On est donc partis samedi matin par le tacot. Oh ! jusqu’à Corbigny on connaissait le pays. Mais une fois là, quand on est descendus du tacot pour monter dans le train, on a été tout ébarlutés. Le Jean n’en revenait pas de voir tant de blé. Et je vous réponds que des trains pareils, ça file un peu plus vite qu’une voiture à âne. Et on a traversé un fameux morceau de terre : le monde est tout de même grand. C’est dans l’après-midi qu’on est arrivés à Nevers. Vous pensez bien que si notre garçon ne nous avait pas attendus à la gare, jamais on n’aurait pu trouver notre chemin. Des tas de rues et des voitures, qu’un peu plus le Jean se faisait écraser ! Heureusement que notre garçon l’a retenu par sa blouse. Ils sont bien installés. Ils ont une belle boucherie dans une rue que je ne peux jamais me rappeler le nom… Rue des Récollets, que vous dites ? Oui, c’est ça : rue des Récollets. C’est que, Nevers, c’est une ville comme il n’y en a pas deux sur terre !

On avait parlé, entre nous, des quinze francs du voyage. Le Jean m’avait dit : Savoir s’ils vont nous les donner tout de suite ? — Tiens ! mais sûrement ! que je lui avais répondu. Mais, tout le temps qu’on a marché pour aller de la gare jusque chez lui, notre garçon ne nous en a point parlé. Il nous demandait si on allait bien, si le blé rendait cette année. Il nous a même demandé de vos nouvelles, madame, et quand je lui ai dit que vous vous portiez toujours bien, je me rappelle qu’il a répondu : Ah ? tant mieux ! Mais des quinze francs, il n’a rien dit. Ensuite nous avons vu notre bru. C’était peut-être elle qui allait nous les donner. Mais elle nous a embrassés, et rien de plus. Je me disais : Ce n’est pas une femme comme ça qu’il fallait à notre garçon. Je pensais que votre Catherine, madame, aurait bien mieux fait son affaire, mais, enfin, du moment que ça ne lui a pas convenu, n’est-ce pas ?…

On a soupé ensemble. Un bon repas, avec rien que de la viande. Puis le Jean voulait se coucher tout de suite.
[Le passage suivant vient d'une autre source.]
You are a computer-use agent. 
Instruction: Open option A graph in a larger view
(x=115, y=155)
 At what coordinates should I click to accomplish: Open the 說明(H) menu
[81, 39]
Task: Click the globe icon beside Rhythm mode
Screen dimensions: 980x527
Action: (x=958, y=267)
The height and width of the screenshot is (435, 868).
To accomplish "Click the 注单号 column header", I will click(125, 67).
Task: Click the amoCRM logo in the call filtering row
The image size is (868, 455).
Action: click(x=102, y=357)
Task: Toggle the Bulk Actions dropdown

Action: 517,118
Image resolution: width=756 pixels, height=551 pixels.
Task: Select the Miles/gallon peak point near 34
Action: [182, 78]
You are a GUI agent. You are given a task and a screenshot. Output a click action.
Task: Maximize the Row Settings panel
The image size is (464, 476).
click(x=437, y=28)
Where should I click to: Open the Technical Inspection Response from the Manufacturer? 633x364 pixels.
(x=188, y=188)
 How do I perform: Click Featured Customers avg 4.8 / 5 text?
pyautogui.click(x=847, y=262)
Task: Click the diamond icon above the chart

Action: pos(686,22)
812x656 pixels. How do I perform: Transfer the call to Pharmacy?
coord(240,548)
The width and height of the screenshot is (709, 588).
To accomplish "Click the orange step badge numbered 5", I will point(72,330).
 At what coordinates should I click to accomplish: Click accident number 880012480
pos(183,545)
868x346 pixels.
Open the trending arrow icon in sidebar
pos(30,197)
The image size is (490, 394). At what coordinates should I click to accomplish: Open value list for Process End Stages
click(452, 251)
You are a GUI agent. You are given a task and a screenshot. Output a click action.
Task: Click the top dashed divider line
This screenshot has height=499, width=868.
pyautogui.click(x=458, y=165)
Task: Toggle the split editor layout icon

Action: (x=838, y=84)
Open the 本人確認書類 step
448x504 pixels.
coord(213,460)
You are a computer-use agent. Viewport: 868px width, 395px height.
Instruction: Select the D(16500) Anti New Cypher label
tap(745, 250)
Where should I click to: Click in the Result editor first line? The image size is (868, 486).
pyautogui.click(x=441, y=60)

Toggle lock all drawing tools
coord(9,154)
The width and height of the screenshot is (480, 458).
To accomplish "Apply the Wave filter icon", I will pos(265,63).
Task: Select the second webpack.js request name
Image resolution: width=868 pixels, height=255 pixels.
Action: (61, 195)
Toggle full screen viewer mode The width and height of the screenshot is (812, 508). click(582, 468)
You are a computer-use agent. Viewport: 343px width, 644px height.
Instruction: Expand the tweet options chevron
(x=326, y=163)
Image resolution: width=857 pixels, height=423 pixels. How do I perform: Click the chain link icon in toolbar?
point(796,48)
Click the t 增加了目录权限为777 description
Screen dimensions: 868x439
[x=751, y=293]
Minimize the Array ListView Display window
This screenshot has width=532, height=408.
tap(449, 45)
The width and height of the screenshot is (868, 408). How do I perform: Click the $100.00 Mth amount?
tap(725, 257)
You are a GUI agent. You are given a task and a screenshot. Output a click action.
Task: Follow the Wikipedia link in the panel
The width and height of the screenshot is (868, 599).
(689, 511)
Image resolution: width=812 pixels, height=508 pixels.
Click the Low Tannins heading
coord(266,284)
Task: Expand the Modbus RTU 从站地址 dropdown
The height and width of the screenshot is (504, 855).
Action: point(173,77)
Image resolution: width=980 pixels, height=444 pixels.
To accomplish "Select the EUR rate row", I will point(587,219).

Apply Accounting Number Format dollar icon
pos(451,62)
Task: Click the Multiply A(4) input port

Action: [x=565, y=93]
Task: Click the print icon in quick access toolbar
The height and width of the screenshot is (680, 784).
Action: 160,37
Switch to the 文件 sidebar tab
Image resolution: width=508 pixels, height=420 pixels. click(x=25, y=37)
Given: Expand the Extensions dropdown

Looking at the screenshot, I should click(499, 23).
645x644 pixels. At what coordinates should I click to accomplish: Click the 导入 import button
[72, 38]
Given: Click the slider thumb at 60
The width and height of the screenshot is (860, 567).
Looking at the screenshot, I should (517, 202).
Mais notre garçon s’est mis à rire. Oh ! qu’il a dit, à Nevers, ce n’est pas comme à Lormes ! On se couche tard. Et il nous a menés dans Nevers. Les rues étaient pleines de monde, de soldats. Et toujours ces voitures ! Il nous a fait entrer dans un café, oui, madame, dans un café ! J’en étais honteuse, et je me disais : Tu ferais bien mieux de nous donner nos quinze francs. Dame ! Je n’étais pas de bonne humeur, le Jean non plus. Mais on prenait sur soi, et l’on tâchait de faire pas trop mauvaise figure. Il en a eu pour dix-huit sous et, par dessus le marché, j’ai vu qu’il laissait encore deux sous à l’homme qui nous avait apporté à boire ! Une pièce de vingt sous, c’est vite dépensé dans les grandes villes, allez ! Et savez-vous à quelle heure on s’est couchés ? Devinez un peu !… A dix heures du soir ! J’avais les jambes qui me rentraient dans le corps. Quant au Jean, il n’avait même plus la force de se déshabiller.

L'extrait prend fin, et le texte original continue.